I'm going to cavalierly ignore WiFi in this because it muddies things up and deal with layer 2 of the stack and up and just treat it as a switch. This is what's in my mental model of what's happening in some detail.

  1. You try to access "nas.orthoxerox.com"
  2. DNS lookup for that. Oops, we only have the IP of the DNS server: 192.168.1.254 (making something up)
  3. ARP on ethernet to get the MAC for ...254.
  4. This gets to the switch. It'll broadcast this packet to all its ports. (Once the switch knows that a certain MAC is on a port it remembers it. Most home-grade switches can remember a few thousand MAC addresses)
  5. NAS responds and then the switch and your machine know the MAC of the DNS.
  6. DNS lookup (several round-trips to do this) -- you now know the IP of the NAS. (Since the switch now knows the IP of the DNS, it sends it directly to the port it knows it's on)
  7. ARP for the IP of the NAS. (same as before)
  8. Finally, send an ethernet packet from your machine to the NAS. (Again, from the ethernet perspective, this is sending from your machine to the NAS based on it's MAC address when we're at the low level)
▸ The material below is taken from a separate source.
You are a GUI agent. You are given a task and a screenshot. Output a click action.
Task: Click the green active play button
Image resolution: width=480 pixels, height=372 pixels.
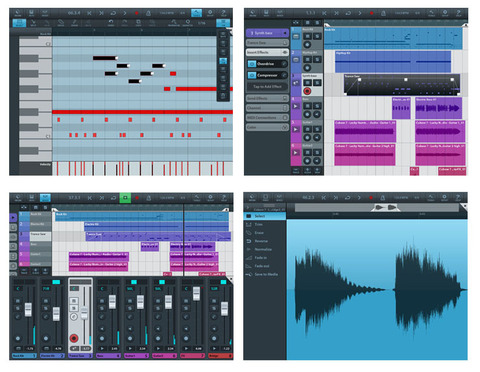point(125,198)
If there are multiple switches between you and the destination, the broadcast just keeps going.

If you want to have some "fun," look up "ARP storm." It's likely one of the few times most networking folks (I'm a programmer) even think about things at that level.
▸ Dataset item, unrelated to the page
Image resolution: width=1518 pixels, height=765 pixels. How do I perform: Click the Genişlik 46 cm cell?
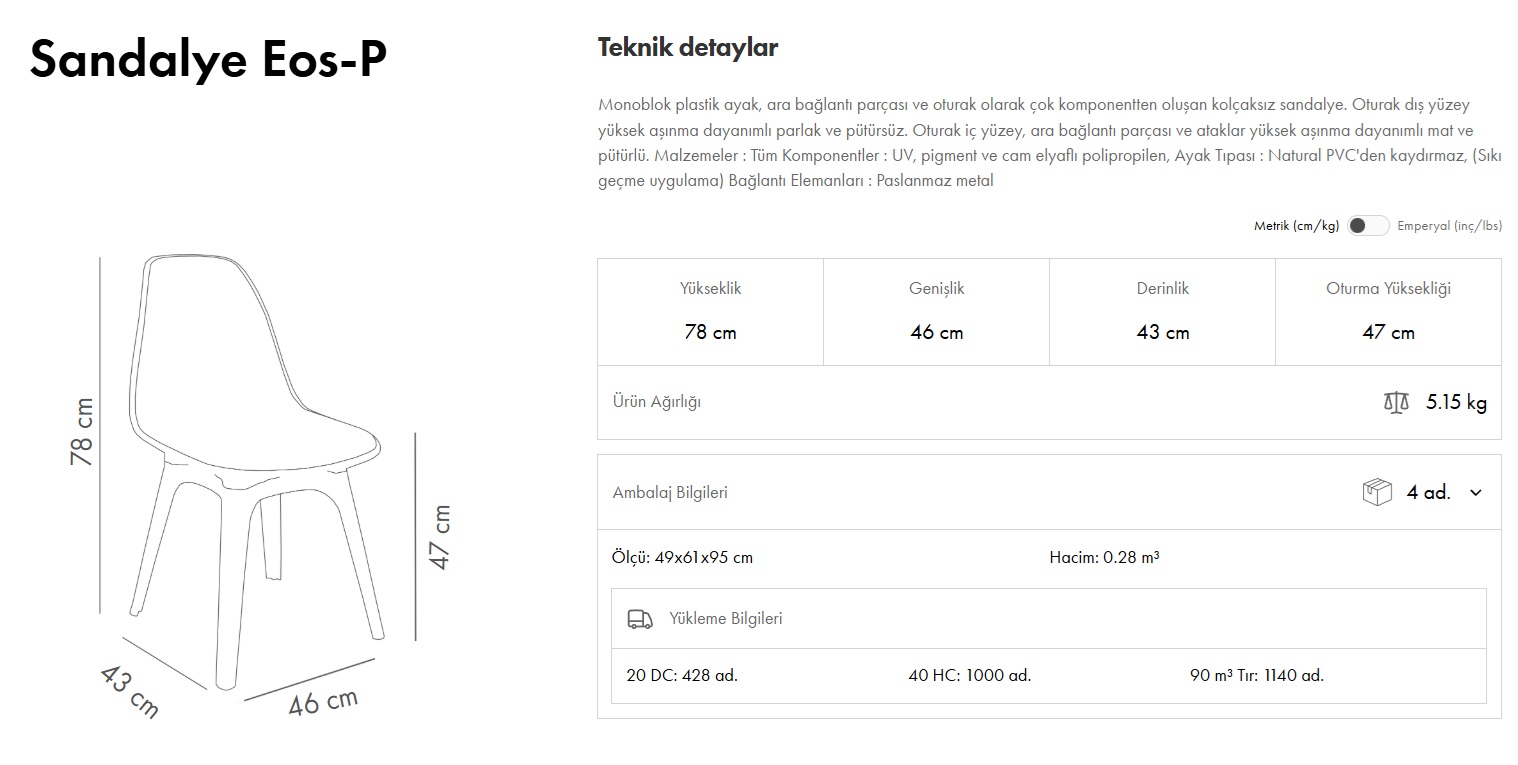[x=936, y=312]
Thanks a lot! How does Ethernet deal with someone pulling a Spartacus and spoofing MAC addresses of existing nodes?

By default, absolutely nothing... you've found one of the common attack surfaces of ethernet! You can use this to do all sorts of malicious things. You can overload the switches by just spamming them with new MAC addresses. You can intercept traffic. General denial of service attacks. Circumventing security. All sorts of mayhem.

So, ways of dealing with this... you can have switches that are configured to only allow an interface with a certain MAC to connect to certain ports. Or you can have softer ways of dealing with this by feeding information from the switch to some variety of intrusion detection system. Similarly, a switch can be configured to ensure that a device DHCPing for an address can't suddenly start using a different MAC.

There's a host of enterprise-y tech being built in this arms race if you want to fund some hardcore security-focused teams. That said, I don't think I've ever encountered (maybe because I'm not an attacker) these in the run-of-the-mill office environments. This is including working at Amazon, which is a bit persnickety on security. I'm quite sure that they're running these things in the data centers though. For something like AWS, they have segregated networks for control-plane traffic (the back-end of the services and how they are configured) and customer traffic. And for customer traffic, everything is on its own VLAN to ensure that I can't make a malicious service that would attack neighboring instances on the same machine or subnet. They also have a bunch of security in place to ensure only trusted clients can connect to services and verify the servers' authenticity.

This is one of the underlying reasons that having good physical security is essential. Once you have access to a network you want to attack, you have a lot more surface area that you can use to attack it while (preferably from the attacker's perspective) remaining undetected.

There are an annoying number of shops that used to love Cisco's port security option, which will lock down an interface on a switch to a certain segmentation of MAC addresses (usually configured in adaptive modes). It's... not as unmanagable as it sounds, though it is very unmanageable and very much something that's usually only helpful against very specific threat models and when paired with a lot of other stuff.